A third comparator 22 has a non-inverting input coupled directly to the input terminal 12 and an inverting input connected to a terminal 21. The terminal 21 is coupled to receive the predetermined reference voltage from the reference voltage terminal 35. The third comparator 22 has a normal output and a negated output.
A first AND gate 24 is coupled to receive the output from the first comparator 18 and the negated output from the third comparator 22 for providing a first logic signal. Similarly, a second AND gate 26 is coupled to receive the second control signal from the second comparator 20 and the normal output from the third comparator 22 for providing a second logic signal.
A NOR gate 28 is coupled to receive the first logic signal from the first AND gate 24 and the second logic signal from the second AND gate 26 for providing an output signal to the output terminal 14.
In operation, and with reference to a prior art feedback arrangement not incorporating the circuit 10, the variable voltage source 40 generates a voltage signal to the output terminal 50 of the feedback arrangement 5. The voltage regulator 30 regulates the voltage source 40 in response to the feedback signal through the feedback path 60.
Referring now also to FIG. 3, a prior art feedback arrangement response is shown based on the feedback arrangement 5 without the circuit 10.
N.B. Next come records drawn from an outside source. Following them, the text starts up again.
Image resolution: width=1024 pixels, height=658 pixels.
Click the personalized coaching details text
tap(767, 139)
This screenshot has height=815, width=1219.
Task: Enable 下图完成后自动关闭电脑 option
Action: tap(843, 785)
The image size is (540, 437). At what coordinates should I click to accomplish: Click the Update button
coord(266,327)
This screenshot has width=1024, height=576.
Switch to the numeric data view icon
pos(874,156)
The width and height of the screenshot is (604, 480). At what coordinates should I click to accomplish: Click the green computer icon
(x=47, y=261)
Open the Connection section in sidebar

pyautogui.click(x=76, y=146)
A large output voltage drop, which may for example be caused by a load being connected to the output terminal, occurs at time t1. At regulation points t2 -t5 new voltage characteristics V2 -V5 respectively are produced by the arrangement 5 to successively regulate the output voltage and bring it back to the desired level V0.
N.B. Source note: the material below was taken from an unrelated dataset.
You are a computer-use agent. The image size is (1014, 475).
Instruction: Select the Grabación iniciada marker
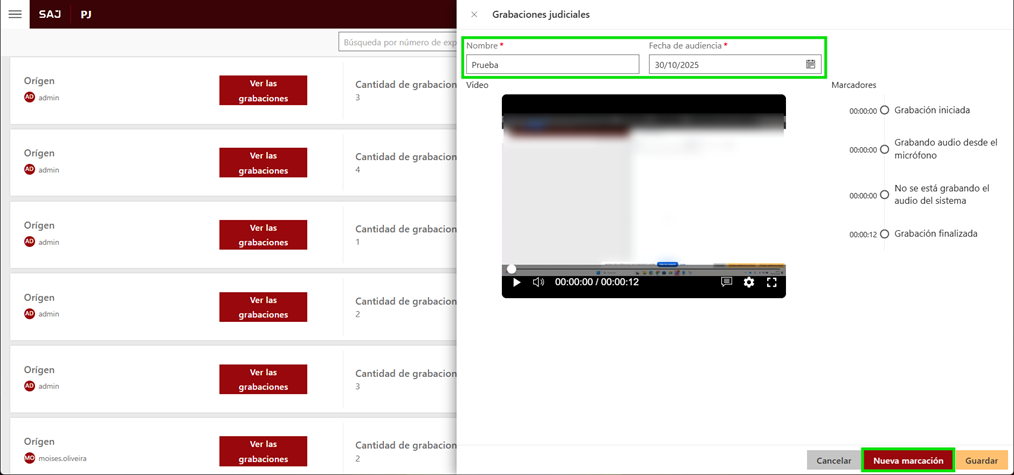click(x=884, y=110)
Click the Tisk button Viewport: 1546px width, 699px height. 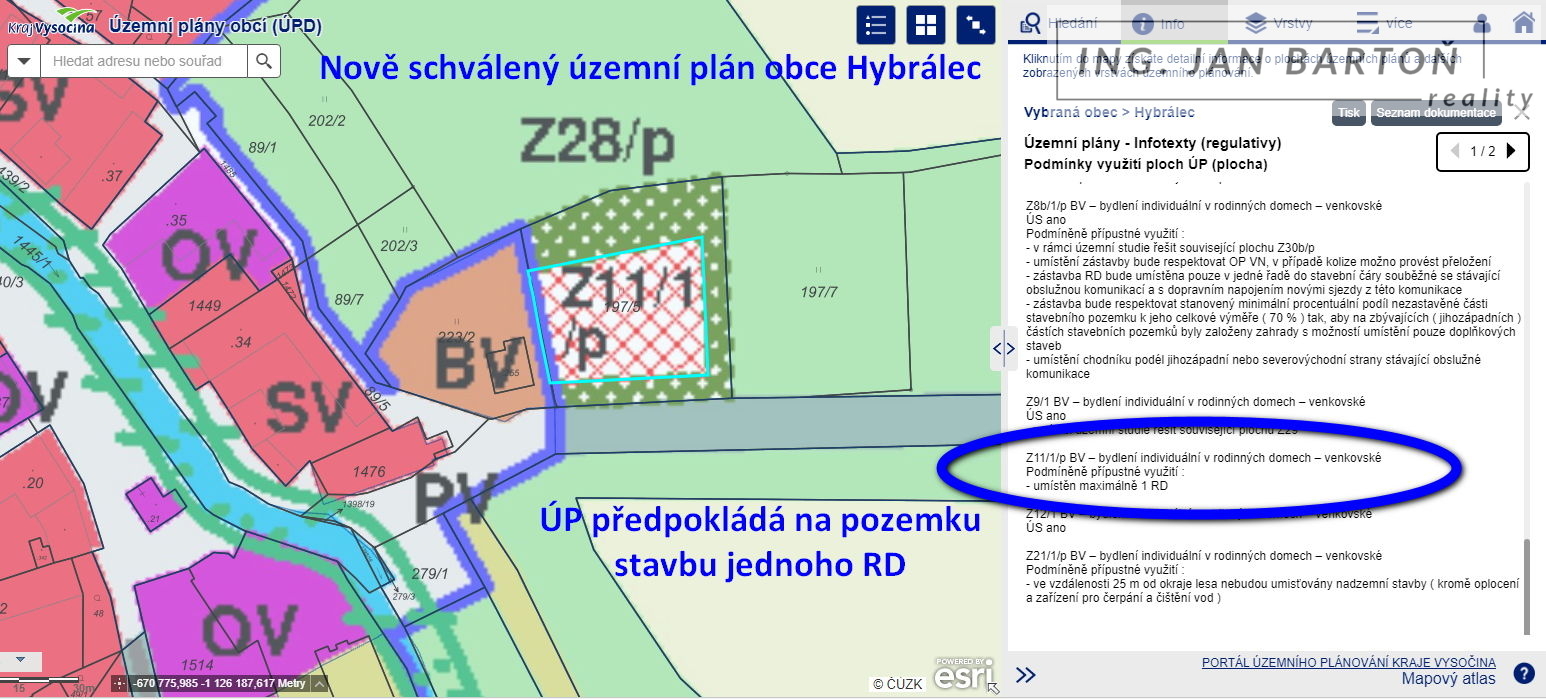[x=1348, y=113]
As can be seen in FIG. 3, voltage characteristics V4 and V5 at times t4 and t5 give rise to the output voltage exceeding the desired level V0 (overshoot).
Referring now also to FIG. 4, as will be explained below, with the feedback arrangement 5 now including the circuit 10, the response of the feedback arrangement is significantly improved.
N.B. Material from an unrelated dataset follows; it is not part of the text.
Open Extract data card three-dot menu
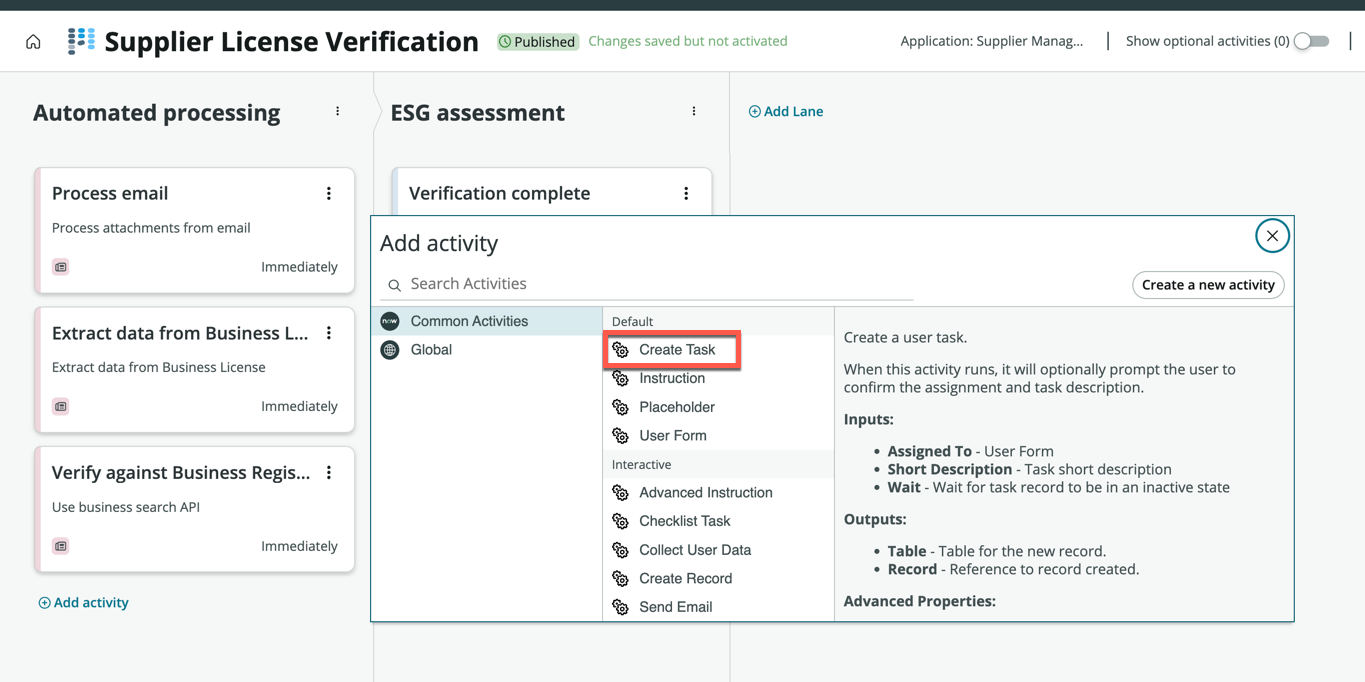 click(329, 333)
Considering now the functioning of the feedback arrangement including the circuit 10 in more detail, (in comparison with the functioning of the feedback arrangement with only the feedback path 60 as described above) when substantially the same voltage drop occurs at the time t1, the same response is made by the voltage regulator 30.
Within the circuit 10 the feedback signal is received at the input terminal 12 thereby charging up the capacitor 16 through the resistor 15 to the level of the feedback signal. In this way the integrator arrangement 15, 16 stores a slightly delayed value of the feedback signal.
As previously mentioned the potential divider circuit of resistors 17a and 17b is arranged to provide 99% of the feedback signal to the inverting input of the first comparator 18 and the potential divider circuit of resistors 19a and 19b is arranged to provide 99% of the signal value stored in the integrator arrangement 15, 16 to the inverting input of the second comparator 20.
Thus the first comparator 18 compares 99% of the present feedback signal with a slightly delayed feedback signal from the capacitor 16, the resulting output being zero if the delayed feedback signal is less than 99% of the feedback signal and positive if the reverse is true.
Similarly, the second comparator 20 compares 99% of the slightly delayed feedback signal from the capacitor 16 with the present feedback signal, the resulting output being zero if the feedback signal is less than 99% of the delayed feedback signal and positive if the reverse is true.
Thus the output from the first comparator 18 is zero if the feedback signal is increasing by more than 1%, and the output from the second comparator 20 is zero if the feedback signal is decreasing by more than 1%.
The third comparator 22 compares the feedback signal from the terminal 12 with the predetermined reference signal from the terminal 21 such that if the feedback signal is less than the reference signal (undershoot case) a zero state occurs at the normal output to the AND gate 26 and a positive state occurs at the negated output to the AND gate 24. Conversely, if the reference signal is lower than the feedback signal (overshoot case) then the opposite occurs, the negated output to the AND gate 24 is zero and the normal output to the AND gate 26 is positive.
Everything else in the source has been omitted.